#### [ASSIGNMENT]
Copy the records below character for character.

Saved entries
^^^^^^^^^^^^^^^^

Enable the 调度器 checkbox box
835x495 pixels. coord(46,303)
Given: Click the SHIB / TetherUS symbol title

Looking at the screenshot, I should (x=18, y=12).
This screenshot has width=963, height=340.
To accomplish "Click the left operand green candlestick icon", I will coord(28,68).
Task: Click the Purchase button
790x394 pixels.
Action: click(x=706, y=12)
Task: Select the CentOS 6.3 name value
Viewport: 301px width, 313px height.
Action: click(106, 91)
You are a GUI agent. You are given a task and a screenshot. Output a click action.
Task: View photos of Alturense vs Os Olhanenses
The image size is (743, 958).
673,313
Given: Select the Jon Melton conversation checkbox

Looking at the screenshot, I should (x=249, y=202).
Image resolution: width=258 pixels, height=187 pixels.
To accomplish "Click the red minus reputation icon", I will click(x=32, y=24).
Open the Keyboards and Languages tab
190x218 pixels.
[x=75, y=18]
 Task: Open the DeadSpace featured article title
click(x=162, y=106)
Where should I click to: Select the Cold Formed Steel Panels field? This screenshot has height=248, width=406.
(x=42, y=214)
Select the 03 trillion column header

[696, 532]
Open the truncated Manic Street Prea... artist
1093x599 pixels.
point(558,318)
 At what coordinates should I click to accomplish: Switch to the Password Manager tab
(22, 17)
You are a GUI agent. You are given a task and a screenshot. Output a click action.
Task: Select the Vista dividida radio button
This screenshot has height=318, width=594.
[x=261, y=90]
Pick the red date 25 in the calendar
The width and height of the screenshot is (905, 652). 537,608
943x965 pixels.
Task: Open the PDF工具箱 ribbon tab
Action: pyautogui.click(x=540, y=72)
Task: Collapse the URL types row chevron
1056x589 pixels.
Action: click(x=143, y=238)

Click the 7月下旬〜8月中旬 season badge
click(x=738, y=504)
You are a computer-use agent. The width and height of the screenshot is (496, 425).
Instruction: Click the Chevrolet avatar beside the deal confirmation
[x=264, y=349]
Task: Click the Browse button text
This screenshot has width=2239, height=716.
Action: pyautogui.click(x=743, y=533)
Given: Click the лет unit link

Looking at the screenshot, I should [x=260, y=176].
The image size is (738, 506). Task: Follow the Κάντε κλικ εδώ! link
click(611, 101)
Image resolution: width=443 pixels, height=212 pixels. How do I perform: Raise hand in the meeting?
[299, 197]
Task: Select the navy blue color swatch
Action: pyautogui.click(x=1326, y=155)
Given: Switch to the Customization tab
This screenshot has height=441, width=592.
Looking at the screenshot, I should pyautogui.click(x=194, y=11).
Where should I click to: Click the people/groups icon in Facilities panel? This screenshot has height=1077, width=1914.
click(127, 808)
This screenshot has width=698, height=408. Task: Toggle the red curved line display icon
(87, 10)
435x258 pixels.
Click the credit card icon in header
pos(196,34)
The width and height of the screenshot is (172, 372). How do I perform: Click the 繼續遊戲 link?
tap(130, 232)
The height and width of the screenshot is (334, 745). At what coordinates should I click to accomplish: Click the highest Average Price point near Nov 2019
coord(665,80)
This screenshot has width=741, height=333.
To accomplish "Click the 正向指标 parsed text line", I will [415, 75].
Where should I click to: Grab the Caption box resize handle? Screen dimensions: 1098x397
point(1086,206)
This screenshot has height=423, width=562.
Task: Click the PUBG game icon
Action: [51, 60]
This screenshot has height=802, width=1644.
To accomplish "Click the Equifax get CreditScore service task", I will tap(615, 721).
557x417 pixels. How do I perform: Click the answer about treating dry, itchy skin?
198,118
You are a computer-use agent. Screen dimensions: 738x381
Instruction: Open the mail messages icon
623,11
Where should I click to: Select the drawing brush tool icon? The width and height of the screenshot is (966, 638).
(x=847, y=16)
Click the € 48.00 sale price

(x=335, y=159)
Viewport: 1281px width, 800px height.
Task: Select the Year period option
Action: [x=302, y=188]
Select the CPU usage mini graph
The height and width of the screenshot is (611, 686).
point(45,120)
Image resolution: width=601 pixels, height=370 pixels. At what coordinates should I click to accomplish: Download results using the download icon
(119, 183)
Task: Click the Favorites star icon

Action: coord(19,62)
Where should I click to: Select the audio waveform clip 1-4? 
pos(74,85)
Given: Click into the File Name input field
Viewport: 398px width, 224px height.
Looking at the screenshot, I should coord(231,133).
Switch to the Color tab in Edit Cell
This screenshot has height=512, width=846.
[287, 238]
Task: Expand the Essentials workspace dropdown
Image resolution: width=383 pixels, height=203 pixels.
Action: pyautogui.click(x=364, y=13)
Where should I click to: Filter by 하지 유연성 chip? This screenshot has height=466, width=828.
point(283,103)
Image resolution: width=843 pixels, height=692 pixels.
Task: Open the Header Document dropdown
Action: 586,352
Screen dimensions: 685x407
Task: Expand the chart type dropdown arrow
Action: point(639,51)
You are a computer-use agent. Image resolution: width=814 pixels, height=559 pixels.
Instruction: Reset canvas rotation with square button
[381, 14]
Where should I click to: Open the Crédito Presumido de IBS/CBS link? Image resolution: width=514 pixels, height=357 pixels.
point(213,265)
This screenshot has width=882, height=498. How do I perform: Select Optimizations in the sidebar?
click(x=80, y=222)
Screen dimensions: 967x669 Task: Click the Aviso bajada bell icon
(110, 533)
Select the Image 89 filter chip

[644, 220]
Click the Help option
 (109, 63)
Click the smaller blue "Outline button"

^^^^^^^^^^^^^^^^

#### [OUTPUT BELOW]
Enable the 调度器 checkbox box
835x495 pixels. coord(46,303)
Given: Click the SHIB / TetherUS symbol title

Looking at the screenshot, I should (x=18, y=12).
This screenshot has width=963, height=340.
To accomplish "Click the left operand green candlestick icon", I will coord(28,68).
Task: Click the Purchase button
790x394 pixels.
Action: click(x=706, y=12)
Task: Select the CentOS 6.3 name value
Viewport: 301px width, 313px height.
Action: click(106, 91)
You are a GUI agent. You are given a task and a screenshot. Output a click action.
Task: View photos of Alturense vs Os Olhanenses
The image size is (743, 958).
673,313
Given: Select the Jon Melton conversation checkbox

Looking at the screenshot, I should (x=249, y=202).
Image resolution: width=258 pixels, height=187 pixels.
To accomplish "Click the red minus reputation icon", I will click(x=32, y=24).
Open the Keyboards and Languages tab
190x218 pixels.
[x=75, y=18]
 Task: Open the DeadSpace featured article title
click(x=162, y=106)
Where should I click to: Select the Cold Formed Steel Panels field? This screenshot has height=248, width=406.
(x=42, y=214)
Select the 03 trillion column header

[696, 532]
Open the truncated Manic Street Prea... artist
1093x599 pixels.
point(558,318)
 At what coordinates should I click to accomplish: Switch to the Password Manager tab
(22, 17)
You are a GUI agent. You are given a task and a screenshot. Output a click action.
Task: Select the Vista dividida radio button
This screenshot has height=318, width=594.
[x=261, y=90]
Pick the red date 25 in the calendar
The width and height of the screenshot is (905, 652). 537,608
943x965 pixels.
Task: Open the PDF工具箱 ribbon tab
Action: pyautogui.click(x=540, y=72)
Task: Collapse the URL types row chevron
1056x589 pixels.
Action: click(x=143, y=238)

Click the 7月下旬〜8月中旬 season badge
click(x=738, y=504)
You are a computer-use agent. The width and height of the screenshot is (496, 425).
Instruction: Click the Chevrolet avatar beside the deal confirmation
[x=264, y=349]
Task: Click the Browse button text
This screenshot has width=2239, height=716.
Action: pyautogui.click(x=743, y=533)
Given: Click the лет unit link

Looking at the screenshot, I should [x=260, y=176].
The image size is (738, 506). Task: Follow the Κάντε κλικ εδώ! link
click(611, 101)
Image resolution: width=443 pixels, height=212 pixels. How do I perform: Raise hand in the meeting?
[299, 197]
Task: Select the navy blue color swatch
Action: pyautogui.click(x=1326, y=155)
Given: Switch to the Customization tab
This screenshot has height=441, width=592.
Looking at the screenshot, I should pyautogui.click(x=194, y=11).
Where should I click to: Click the people/groups icon in Facilities panel? This screenshot has height=1077, width=1914.
click(127, 808)
This screenshot has width=698, height=408. Task: Toggle the red curved line display icon
(87, 10)
435x258 pixels.
Click the credit card icon in header
pos(196,34)
The width and height of the screenshot is (172, 372). How do I perform: Click the 繼續遊戲 link?
tap(130, 232)
The height and width of the screenshot is (334, 745). At what coordinates should I click to accomplish: Click the highest Average Price point near Nov 2019
coord(665,80)
This screenshot has width=741, height=333.
To accomplish "Click the 正向指标 parsed text line", I will [415, 75].
Where should I click to: Grab the Caption box resize handle? Screen dimensions: 1098x397
point(1086,206)
This screenshot has height=423, width=562.
Task: Click the PUBG game icon
Action: [51, 60]
This screenshot has height=802, width=1644.
To accomplish "Click the Equifax get CreditScore service task", I will tap(615, 721).
557x417 pixels. How do I perform: Click the answer about treating dry, itchy skin?
198,118
You are a computer-use agent. Screen dimensions: 738x381
Instruction: Open the mail messages icon
623,11
Where should I click to: Select the drawing brush tool icon? The width and height of the screenshot is (966, 638).
(x=847, y=16)
Click the € 48.00 sale price

(x=335, y=159)
Viewport: 1281px width, 800px height.
Task: Select the Year period option
Action: [x=302, y=188]
Select the CPU usage mini graph
The height and width of the screenshot is (611, 686).
point(45,120)
Image resolution: width=601 pixels, height=370 pixels. At what coordinates should I click to accomplish: Download results using the download icon
(119, 183)
Task: Click the Favorites star icon

Action: coord(19,62)
Where should I click to: Select the audio waveform clip 1-4? 
pos(74,85)
Given: Click into the File Name input field
Viewport: 398px width, 224px height.
Looking at the screenshot, I should coord(231,133).
Switch to the Color tab in Edit Cell
This screenshot has height=512, width=846.
[287, 238]
Task: Expand the Essentials workspace dropdown
Image resolution: width=383 pixels, height=203 pixels.
Action: pyautogui.click(x=364, y=13)
Where should I click to: Filter by 하지 유연성 chip? This screenshot has height=466, width=828.
point(283,103)
Image resolution: width=843 pixels, height=692 pixels.
Task: Open the Header Document dropdown
Action: 586,352
Screen dimensions: 685x407
Task: Expand the chart type dropdown arrow
Action: point(639,51)
You are a computer-use agent. Image resolution: width=814 pixels, height=559 pixels.
Instruction: Reset canvas rotation with square button
[381, 14]
Where should I click to: Open the Crédito Presumido de IBS/CBS link? Image resolution: width=514 pixels, height=357 pixels.
point(213,265)
This screenshot has width=882, height=498. How do I perform: Select Optimizations in the sidebar?
click(x=80, y=222)
Screen dimensions: 967x669 Task: Click the Aviso bajada bell icon
(110, 533)
Select the Image 89 filter chip

[644, 220]
Click the Help option
 (109, 63)
Click the smaller blue "Outline button"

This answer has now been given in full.